Thanks, Miles. Yeah, FY24, we did show an improvement in adjusted operating expenses. The key thing is we adjusted our EBITDA loss, particularly second half on first half. I think this kind of demonstrates that we are on that journey. We've turned that corner, and we are completely committed to making EBITDA break even in 2027. During last year, we had multiple conversations about this as well. We were looking at the cost base overall and made some really tough decisions internally. I can't. This has been a. It's a tough step for the company to kind of make these decisions, but it shows that we're making them. We're making the hard decisions to get the cost base in the right frame for the next leg of growth.
Now, the key thing here is removing circa 5% of the headcount cost and those other ancillary costs that go alongside it, be that limiting marketing spend or focusing marketing spend, focusing spend in IT, focusing spend in R&D. That means that as a result, it allows us to reprioritize other activities as well.
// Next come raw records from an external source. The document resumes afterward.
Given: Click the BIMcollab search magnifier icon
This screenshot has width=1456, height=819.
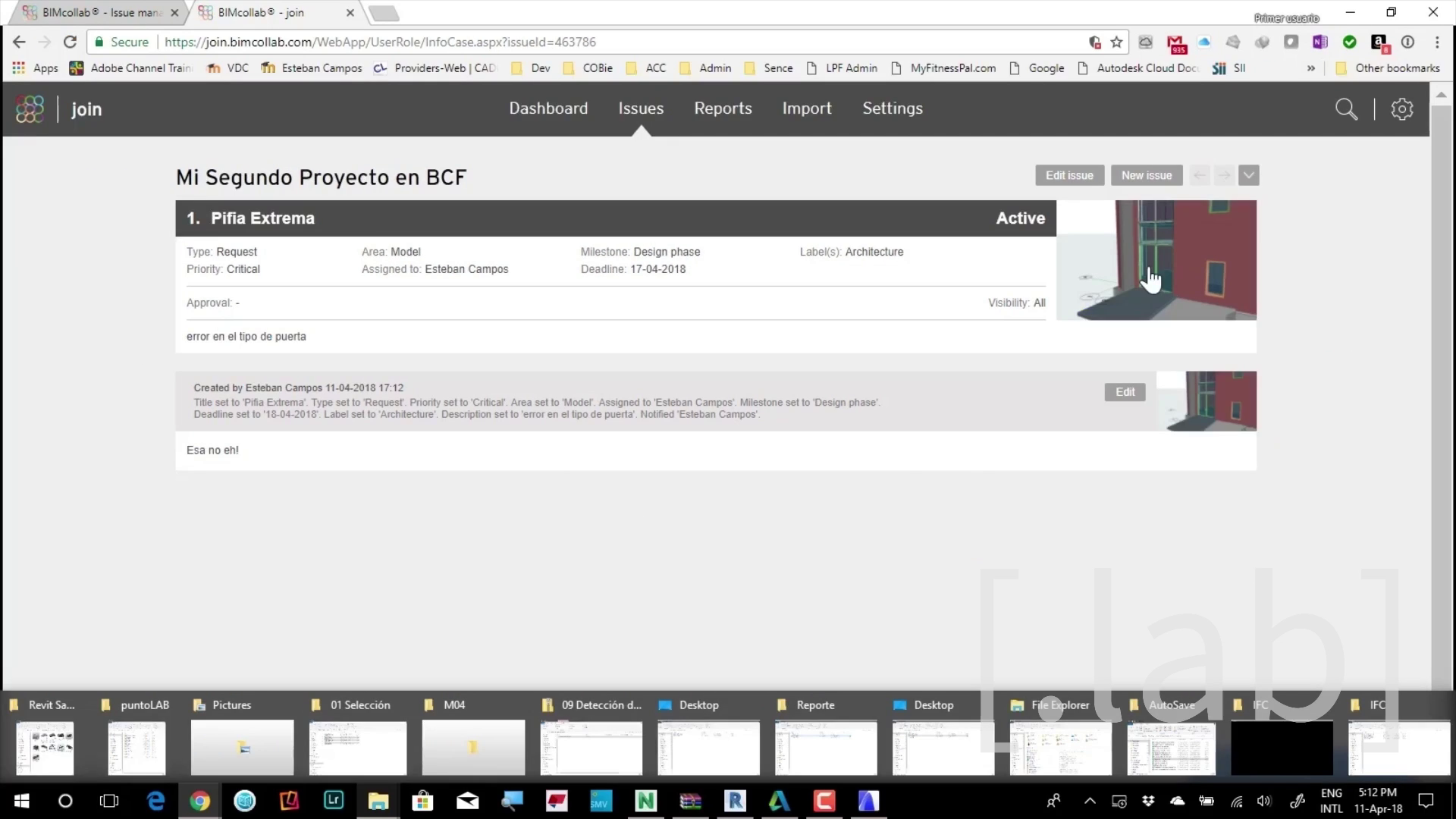Looking at the screenshot, I should (x=1346, y=109).
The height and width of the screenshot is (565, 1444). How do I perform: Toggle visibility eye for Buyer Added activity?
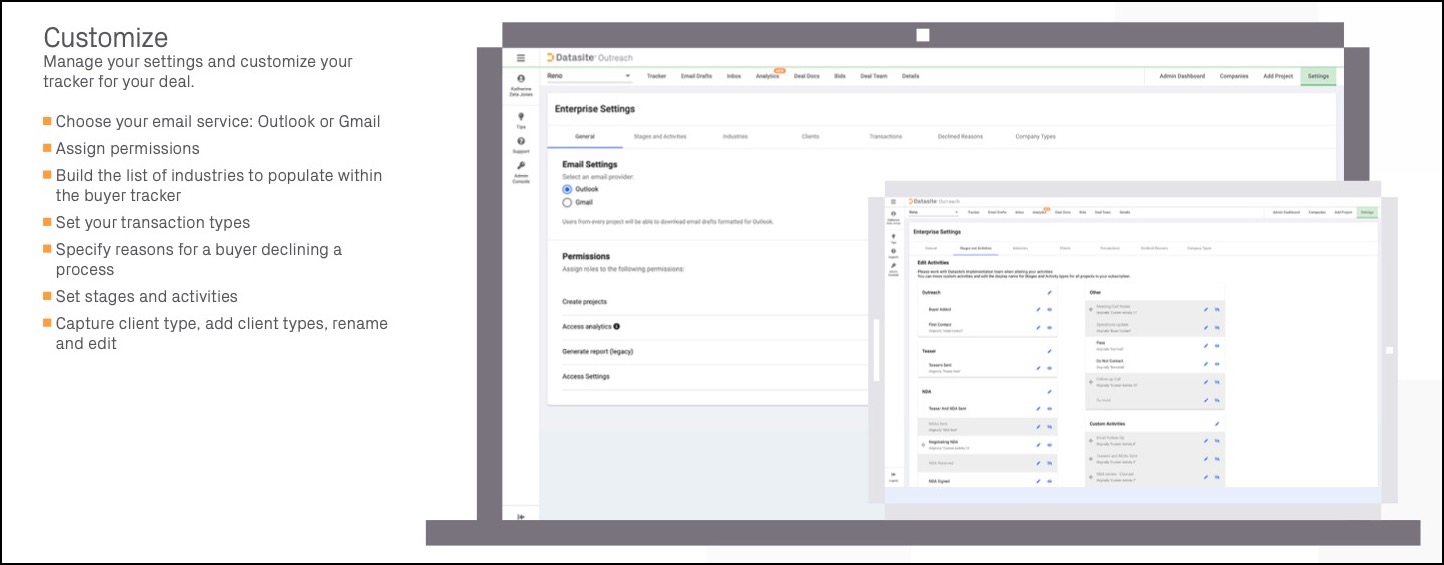coord(1049,310)
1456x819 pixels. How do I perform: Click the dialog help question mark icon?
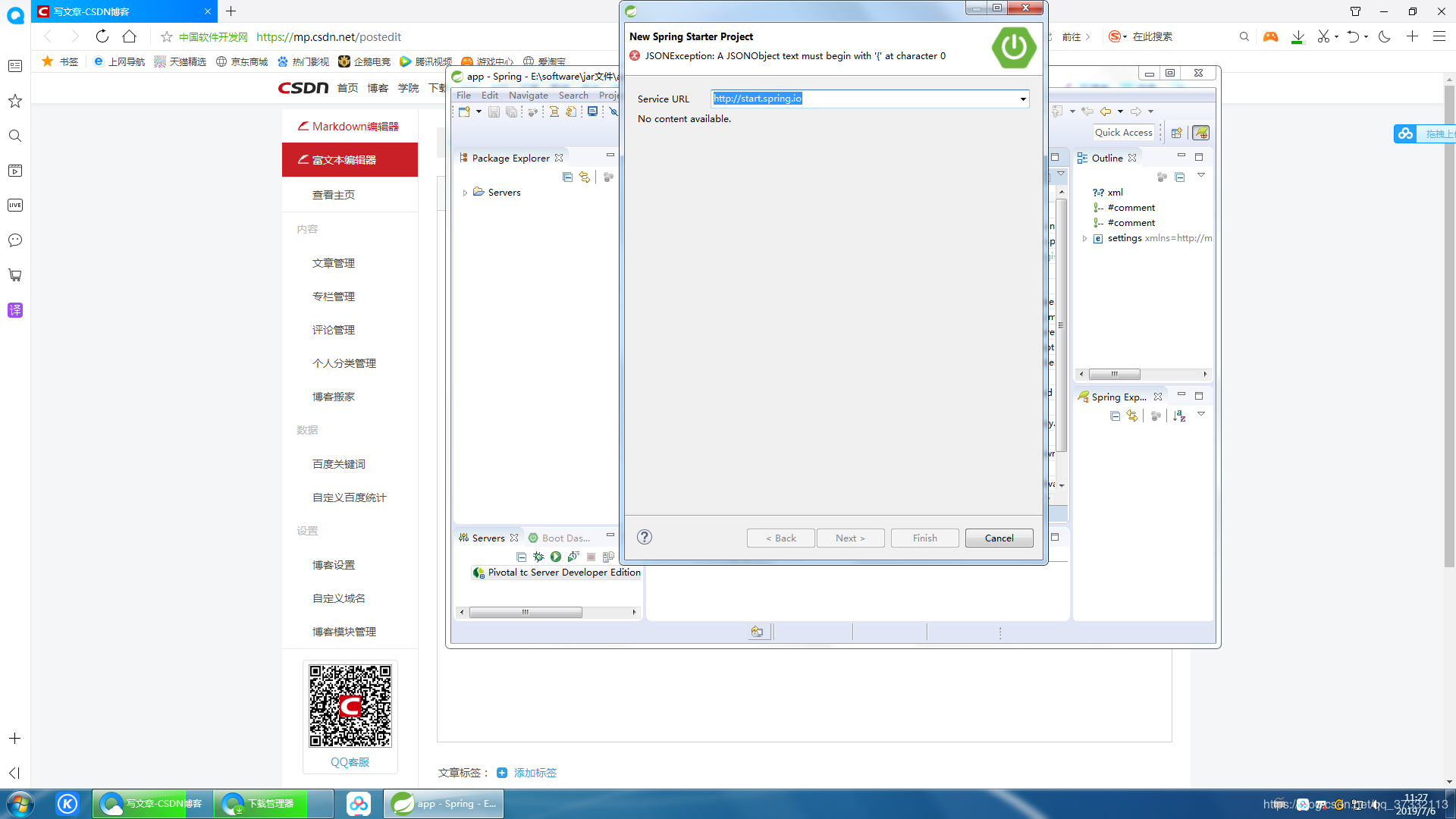click(x=645, y=537)
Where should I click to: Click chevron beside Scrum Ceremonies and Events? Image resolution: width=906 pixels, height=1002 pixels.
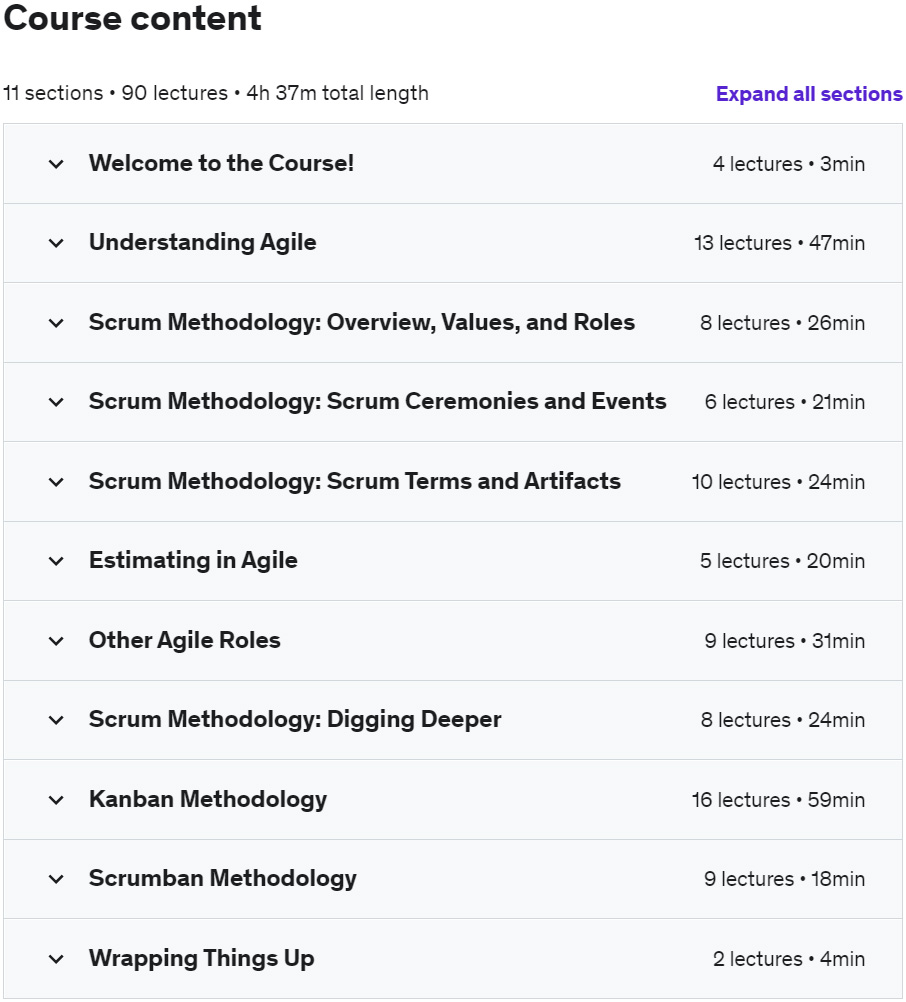(x=56, y=403)
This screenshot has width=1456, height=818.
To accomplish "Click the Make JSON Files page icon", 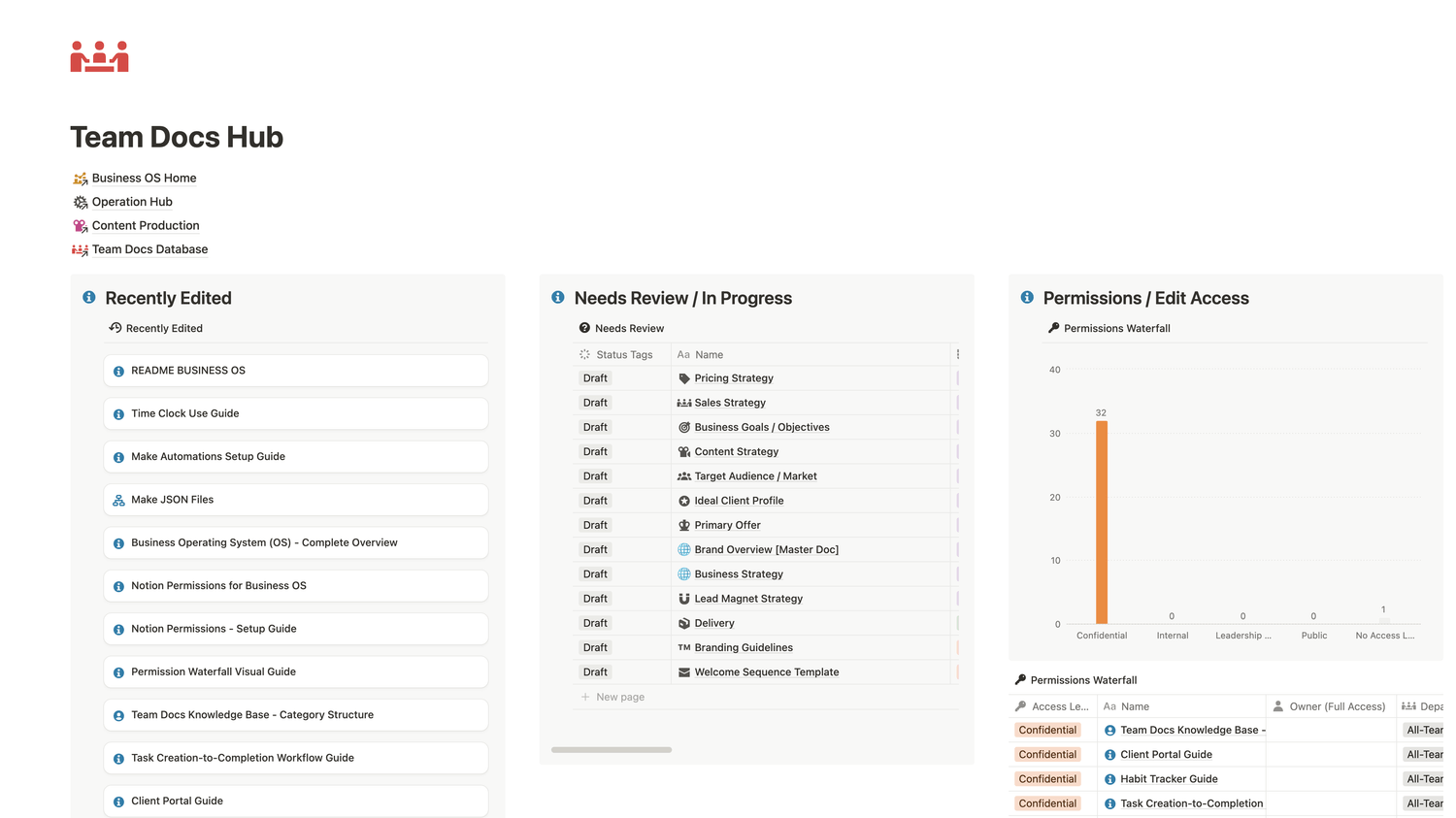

This is much more about cutting our cloth accordingly, keeping the cost base broadly flat with a little bit of inflation in 2025, and allowing us to reinvest in the business in the right manner so that we can continue to grow our top line well above where the market is today. And on the R oche?
Yep. On the Roche side, they have very much their first box is going to be targeting the ultra-high throughput large centralized markets. And that's where we have least penetration in the traditional core sequencing laboratories across the world.
And so right now, we're comfortable in the richness of content, the nuances they wash out things like methylation because they have to use the bisulfite chemistry. So we think it squarely sits against legacy systems in the high end. And that is an area where we have least penetration. So we think for now, based on what they're saying for their launch in 2026, it will have minimal impact. But as Nick said earlier, we will be vigilant and need to see if they bring out smaller devices, which we think would be more potentially of a threat.
Thanks, Gordon. I was just wondering whether the accuracy and speed numbers that they disclosed for comparison to the Nanopore was something that you re ognized.
So they said they broke the world record on whole human genome.
I think that's one that you and Ashley, the holder of the world record with Oxford Nanopore Technologies, has to answer. And in terms of their accuracy, it's impressive, but it is only 92% of the genome, and it's all short. So it's single-point mutations. So I said in my presentation, 25% of unmapped, hard-to-diagnose diseases are not going to be unraveled. They're fairly and squarely competing with the legacy systems. And we are doing our best to be on the other end of the spectrum, providing high definition, full content, 100% of the genome. So it's quite hard to make an apples-to-oranges comparison. And they will be challenging to short-read legacy systems, but we think our highly differentiated positioning means it's less of an impact to us.
Thank you. There are no further questions. Handing back over to Gordon for closing remarks.
Thanks, everyone.
I think we feel that we are well positioned and poised to really build on our 2024 applied end market applications, particularly we've talked about biopharma, but with applied industrial, more to come beyond plasmid sequencing, taking business off of legacy Sanger sequencing. In the clinical side, we continue to make progress. That is a medium to long-term revenue generator, but nevertheless, good steady progress. And you will hear more about these applied end-to-end workflows and partnerships in the second half of the year. And given the NIH funding crisis, and I don't think that's too strong a word because that's what it is right now when we talk to customers, it will focus us to ever increasingly go for those applied end market workflows.
The focus and the rebasing of the staff and the cost cutting we've put in place really speaks to that increased focus on getting to EBITDA break even in 2027 and then cash net positive in 2028. I'd like to thank you all for your time this morning. Thanks, everyone.